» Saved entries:
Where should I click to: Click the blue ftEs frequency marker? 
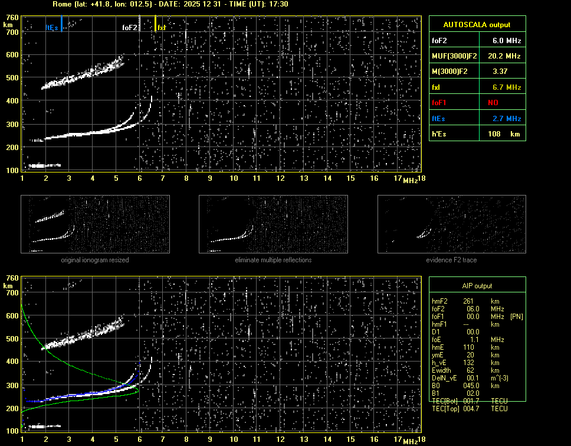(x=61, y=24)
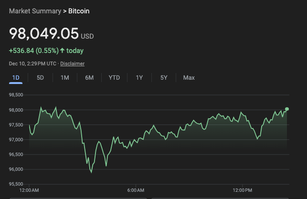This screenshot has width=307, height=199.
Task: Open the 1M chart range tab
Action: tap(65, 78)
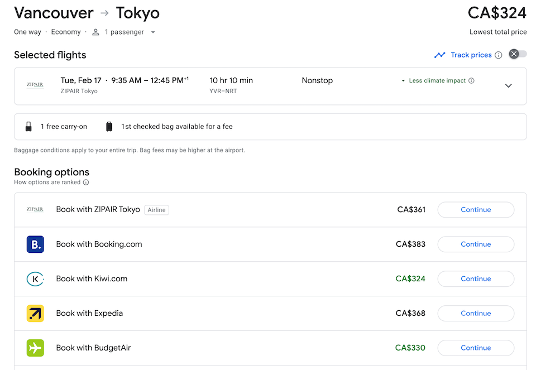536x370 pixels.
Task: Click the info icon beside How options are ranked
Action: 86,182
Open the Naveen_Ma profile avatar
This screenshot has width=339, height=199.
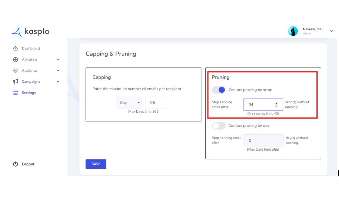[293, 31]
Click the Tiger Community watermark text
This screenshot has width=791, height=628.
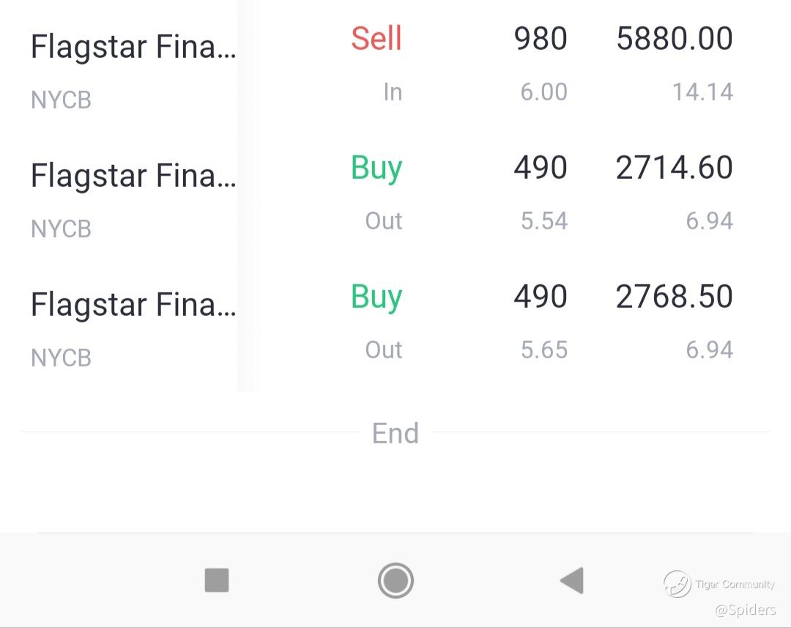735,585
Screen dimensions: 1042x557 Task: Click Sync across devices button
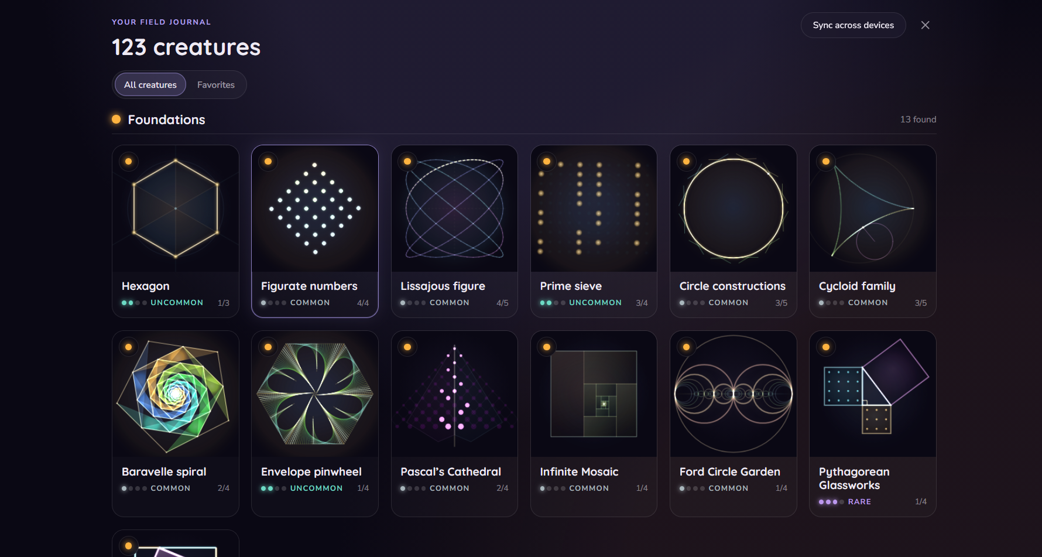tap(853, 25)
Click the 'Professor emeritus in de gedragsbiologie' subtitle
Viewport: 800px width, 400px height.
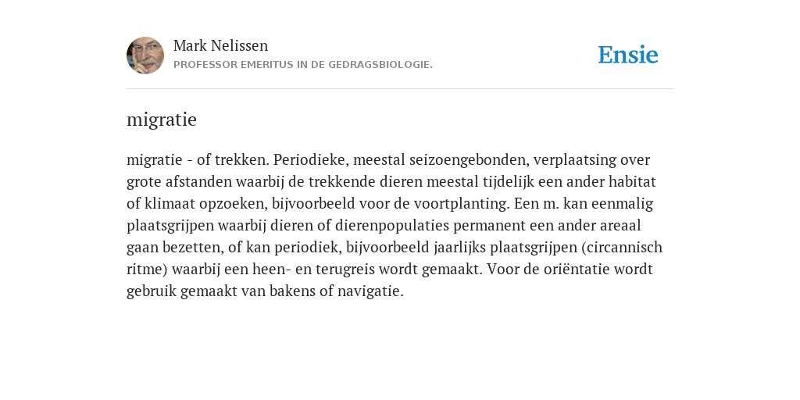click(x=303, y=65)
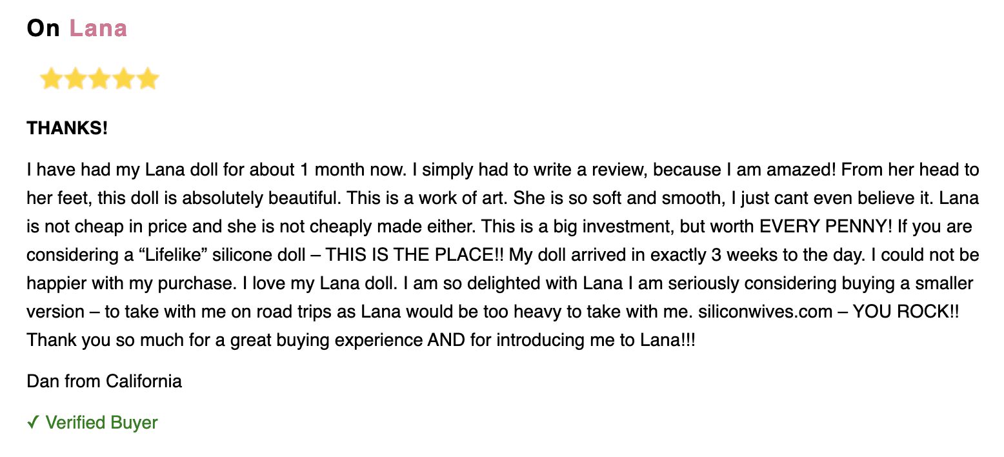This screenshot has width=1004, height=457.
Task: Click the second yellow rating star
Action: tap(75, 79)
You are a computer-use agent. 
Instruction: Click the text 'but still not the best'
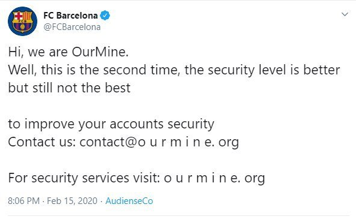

» What to work on: Before duplicating the entries above, strip out the pictures and keep the rest exact.

» Reply:
Where should I click to: Click the blue ftEs frequency marker? 
(x=61, y=24)
This screenshot has width=307, height=199.
Task: Open the 1M chart range tab
Action: tap(65, 78)
536x370 pixels.
Task: Click the info icon beside How options are ranked
Action: 86,182
Open the Naveen_Ma profile avatar
This screenshot has width=339, height=199.
[293, 31]
Click the Tiger Community watermark text
This screenshot has width=791, height=628.
735,585
Screen dimensions: 1042x557 Task: Click Sync across devices button
tap(853, 25)
Click the 'Professor emeritus in de gedragsbiologie' subtitle
Viewport: 800px width, 400px height.
click(x=303, y=65)
This screenshot has width=1004, height=457.
Task: Click the second yellow rating star
Action: tap(75, 79)
You are a computer-use agent. 
Instruction: Click the text 'but still not the best'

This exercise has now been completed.